* Yazılı Görevler *
1. İstinaf kararına göre davacı, davalı şirket hesabına toplam ne kadar para yatırmıştır?
2. Bankacılık işleminden kaynaklanan tazminat davasına ilişkin istinaf kararını, metnin bittiği noktadan itibaren sürdürünüz.

* Sağlanan Metin *
++++++

Emsal Mahkeme Kararı İstanbul Bölge Adliye Mahkemesi 12. Hukuk Dairesi 2019/712 E. 2019/639 K. 02.05.2019 T.

Görüntülediğiniz mahkeme kararı kesinleşmiş bir karardır.

T.C.
İSTANBUL
BÖLGE ADLİYE MAHKEMESİ
12. HUKUK DAİRESİ
DOSYA NO: 2019/712
KARAR NO : 2019/639
T Ü R K M İ L L E T İ A D I N A
İ S T İ N A F K A R A R I
İNCELENEN KARARIN
MAHKEMESİ: İSTANBUL ANADOLU 7. ASLİYE TİCARET MAHKEMESİ
TARİHİ : 12/12/2018
NUMARASI : 2015/538 E.- 2018/1236 K.
DAVA : Tazminat (Bankacılık İşleminden Kaynaklanan)
İSTİNAF KARAR TARİHİ: 02/05/2019
İlk derece mahkemesince davanın kabulüne yönelik olarak verilen hükmün davacı vekilince istinaf edilmesi üzerine düzenlenen rapor ve dosya kapsamı incelenip gereği görüşülüp düşünüldü.
DAVA:Davacı vekili, taraflar arasında akdedilen Kaldıraçlı Alım Satım İşlemleri Çerçeve Sözleşmesi uyarınca müvekkilinin müteaddit tarihlerde 94.225-TL’yi davalı şirket hesabına yatırdığını, ancak 10.10.2013 tarihinde yapılan usulsüz ve hukuka aykırı bir işlem ile müvekkili hesabındaki paranın sıfırlandığını, davalının tatmin edici bir açıklamada bulunmaması ve parayı da iadesi etmemesi üzerine davalı hakkında SPK’na şikayette bulunulduğunu, SPK tarafından yapılan inceleme sonucunda davalı hakkında idari para cezası verildiğini, buna göre davalının müvekkiline karşı bilgilendirme yükümlülüğünü yerine getirmeyerek müvekkilini yanıltıcı bilgi ve yayınlarla aldattığının açık olduğunu, buna rağmen davalının müvekkilinin zararını karşılamadığını ileri sürerek HMK 109/1 m. uyarınca fazlaya ilişkin hakları saklı kalmak kaydıyla şimdilik 20.000-TL’nin 10.10.2013 tarihinden itibaren avans faiziyle davalıdan tahsiline karar verilmesini talep ve dava etmiştir.

++++++

* Sağlanan Veriler *
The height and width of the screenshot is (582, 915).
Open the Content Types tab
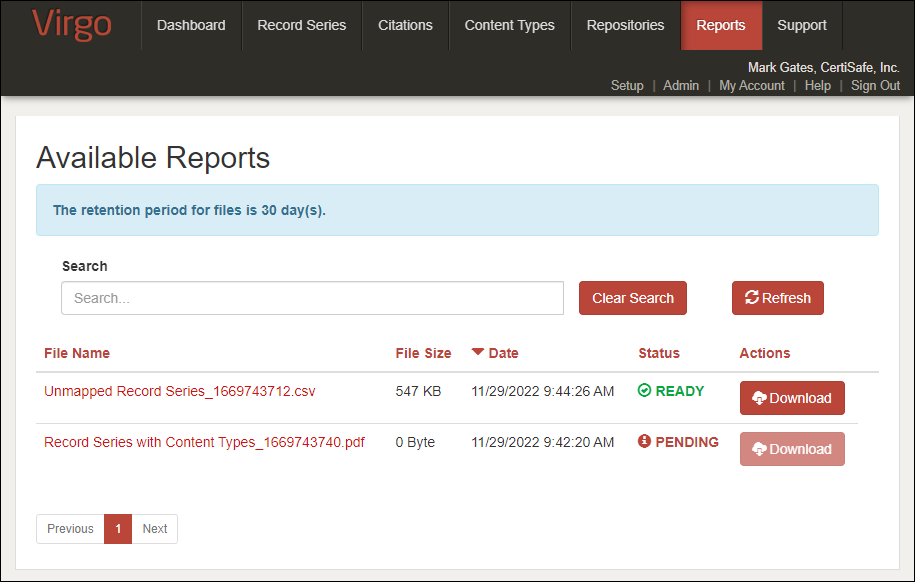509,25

++++++

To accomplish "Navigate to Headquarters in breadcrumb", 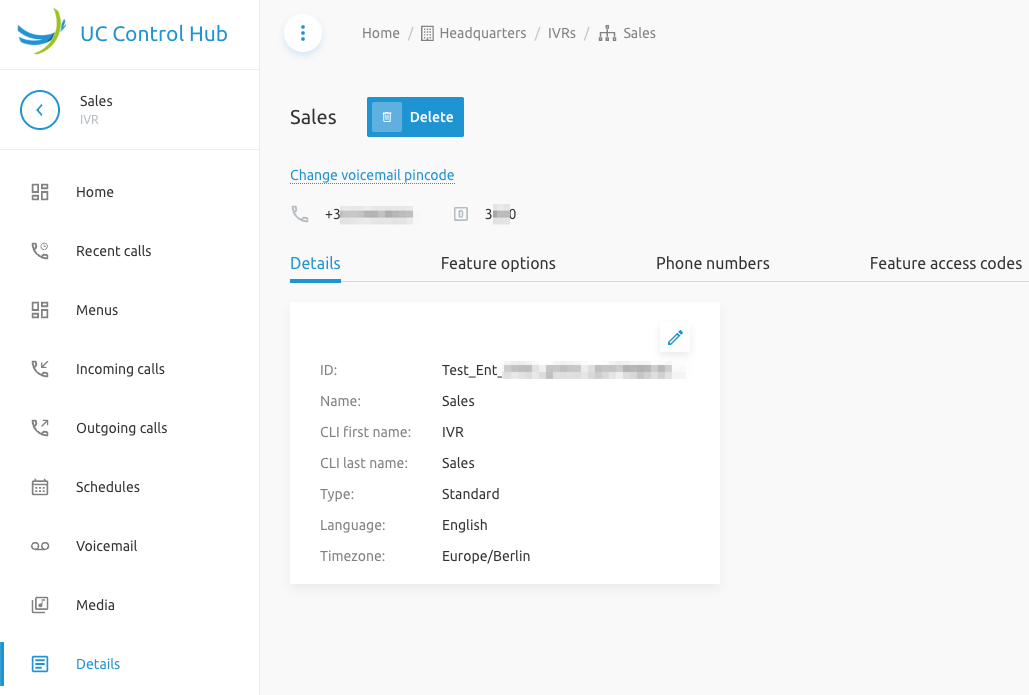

++++++

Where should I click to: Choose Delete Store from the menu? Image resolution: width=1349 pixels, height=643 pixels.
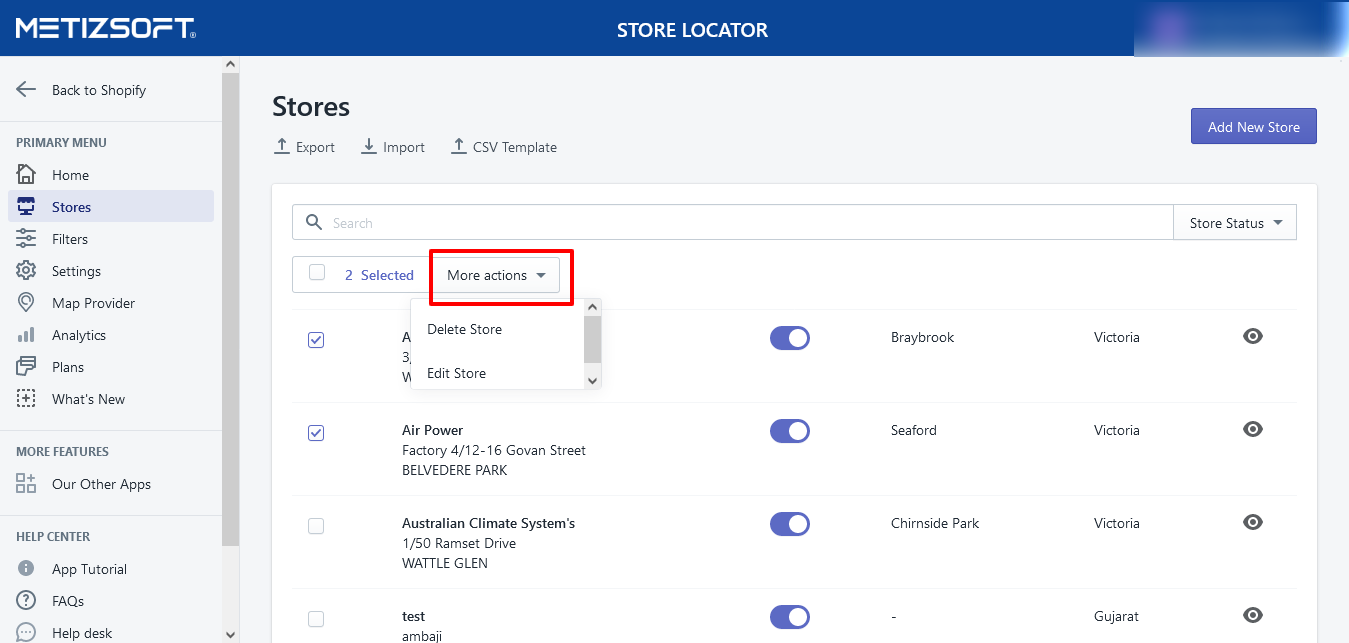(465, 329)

++++++

* Alıştırma Yanıtları *
1. 94.225 TL

2.
CEVAP:Davalı vekili, müvekkilinin sözleşme uyarınca sorumluluklarını yerine getirdiğini ve kusurunun bulunmadığını,davacıya gerekli bildirimlerin yapıldığını savunarak davanın reddini istemiştir.
İLK DERECE MAHKEMESİNİN KARARININ ÖZETİ:İlk derece mahkemesince yapılan yargılama sonucunda, davalı aracı kurum tarafından davacının bilgisi ve onayı olmadan davacının zararına olacak şekilde işlem yapıldığı ve bu durumun SPK mevzuatına aykırı bulunduğu, bu nedenle davacının zarara uğradığı ve alacak talebinde haklı olduğu, ancak ıslah talebinin haklı görülmediği gerekçesiyle davanın kabulüne karar verilmiştir.
İSTİNAF SEBEPLERİ: Davacı vekili istinaf dilekçesinde özetle; kısmi davanın ıslah edilemeyeceğine dair yasal bir düzenleme olmadığı gibi aksine Yargısal içtihatlarla ıslah edilebileceğinin kabul edildiğini, bu nedenle ıslah doğrultusunda davanın kabulü gerekirken ıslah talebinin dikkate alınmamasının doğru olmadığını, ayrıca davalı ihtarname ile temerrüde düşürülmüş iken dava tarihinden itibaren faize hükmedilmesinin de doğru olmadığını belirterek hükmün kaldırılmasını ve ıslah doğrultusunda davanın tümden kabulünü istemiştir.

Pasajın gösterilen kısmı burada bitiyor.